Count the lines in the items below that contain the string "icon". Give only the number.

The records:
========================================================================
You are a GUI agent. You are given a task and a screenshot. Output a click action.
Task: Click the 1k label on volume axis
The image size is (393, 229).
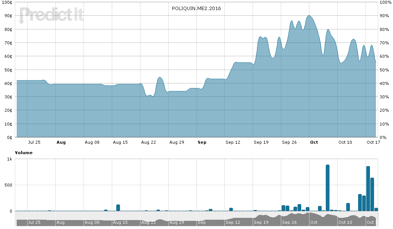tap(10, 159)
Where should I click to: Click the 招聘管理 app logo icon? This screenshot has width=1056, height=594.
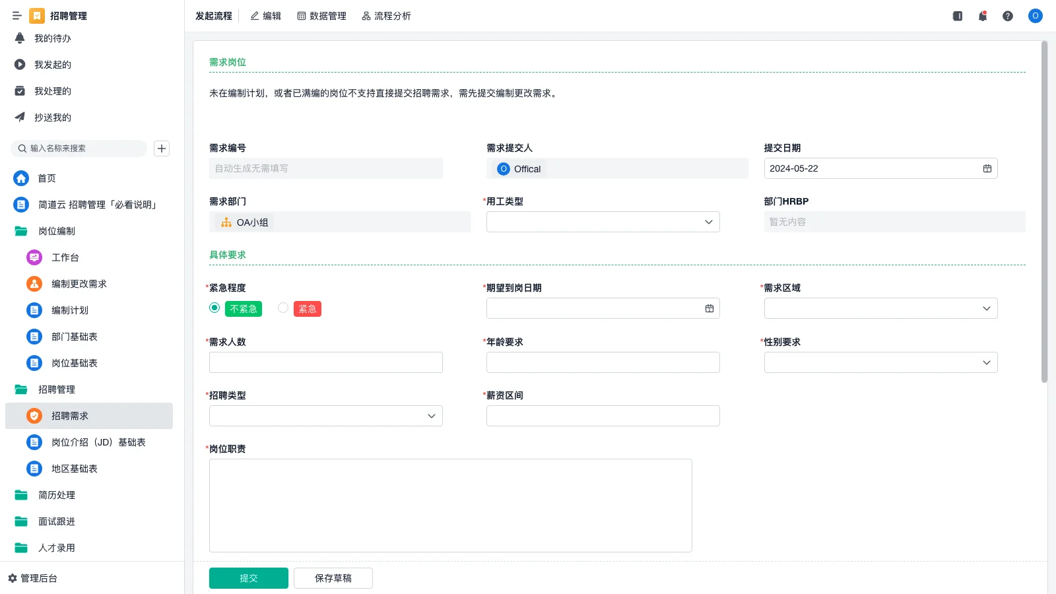[x=37, y=16]
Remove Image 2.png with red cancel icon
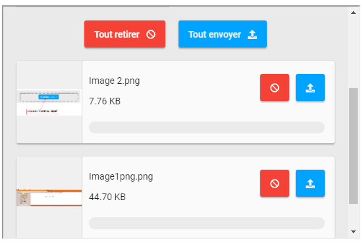 click(275, 87)

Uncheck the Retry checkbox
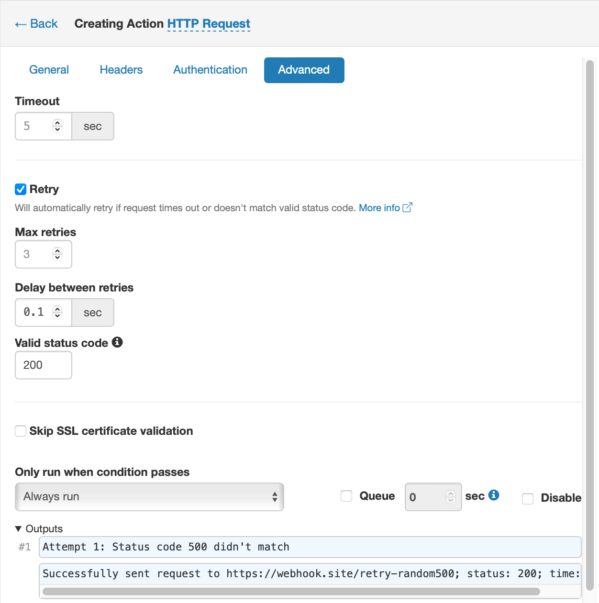(x=21, y=189)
========================================================================
Result for this exercise: 2